• **GIVEN PASSAGE**:
+ + + +

American Navy attorney and admiral

Rear Admiral Walter Browne Woodson, U.S. Navy (Ret.) (1881–1948), was Judge Advocate General of the Navy under President Franklin Delano Roosevelt, serving from 1938 to 1943.

==Background==
Woodson was born in Lynchburg, Virginia, 18 October 1881. He graduated from the U.S. Naval Academy in 1901, a classmate of Admiral Chester Nimitz. He was married to Ruth Halford Woodson (5 December 1882 - 19 May 1947). He had two sons, Commander Walter Browne Woodson Jr., U.S. Navy, and Commander Halford Woodson, U.S. Navy, (11 February 1921 - 9 April 1999), and a daughter, Ruth Halford Woodson.

+ + + +

• **DATA BLOCK**:
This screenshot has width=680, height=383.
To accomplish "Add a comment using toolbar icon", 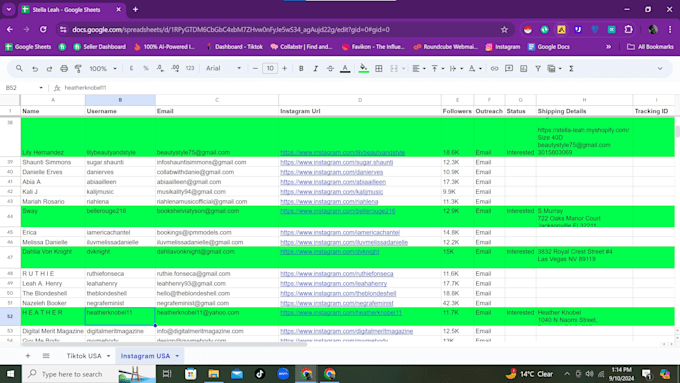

+ + + +

• **REQUIREMENT 1**:
From the Woodson biography, quote word for word the portion starting with "Rear Admiral Walter" and going on through "Ruth Halford Woodson.".
• **REQUIREMENT 2**:
Write the next part of the Woodson biography, picking up after its final sentence.

• **RESPONSE AREA 1**:
Rear Admiral Walter Browne Woodson, U.S. Navy (Ret.) (1881–1948), was Judge Advocate General of the Navy under President Franklin Delano Roosevelt, serving from 1938 to 1943.

==Background==
Woodson was born in Lynchburg, Virginia, 18 October 1881. He graduated from the U.S. Naval Academy in 1901, a classmate of Admiral Chester Nimitz. He was married to Ruth Halford Woodson (5 December 1882 - 19 May 1947). He had two sons, Commander Walter Browne Woodson Jr., U.S. Navy, and Commander Halford Woodson, U.S. Navy, (11 February 1921 - 9 April 1999), and a daughter, Ruth Halford Woodson.

• **RESPONSE AREA 2**:
==Service==
Dates of Rank: Ensign - 31 Jan 1907; Lieutenant - 31 Jan 1910; Lieutenant Commander - 29 Aug 1916; Commander - 3 June 1921; Captain - 7 Sept 1927; Rear Admiral - 20 June 1938; Naval Aide to the President from 7 Sept 1937 to 20 June 1938. Commissioned Judge Advocate General with rank of Rear Admiral, from 20 June 1938.

Woodson was the first Judge Advocate General of the Navy to hold a law degree. All subsequent Judge Advocate Generals of the Navy have held them.

Woodson "graduated with distinction from George Washington University Law School in 1914 while assigned to duty in the Office of the Judge Advocate General."

Woodson served as flag secretary to Admiral DeWitt Coffman, U.S. Atlantic Fleet, Third Division, Battleship Squadron, 1913–1916, then as commanding officer of the 6th Division, 1916, and commanding officer, Battleships and Battleship Force, 1917.

He served as Assistant to the Judge Advocate General of the Navy in 1921, and again from 1931 to 1934.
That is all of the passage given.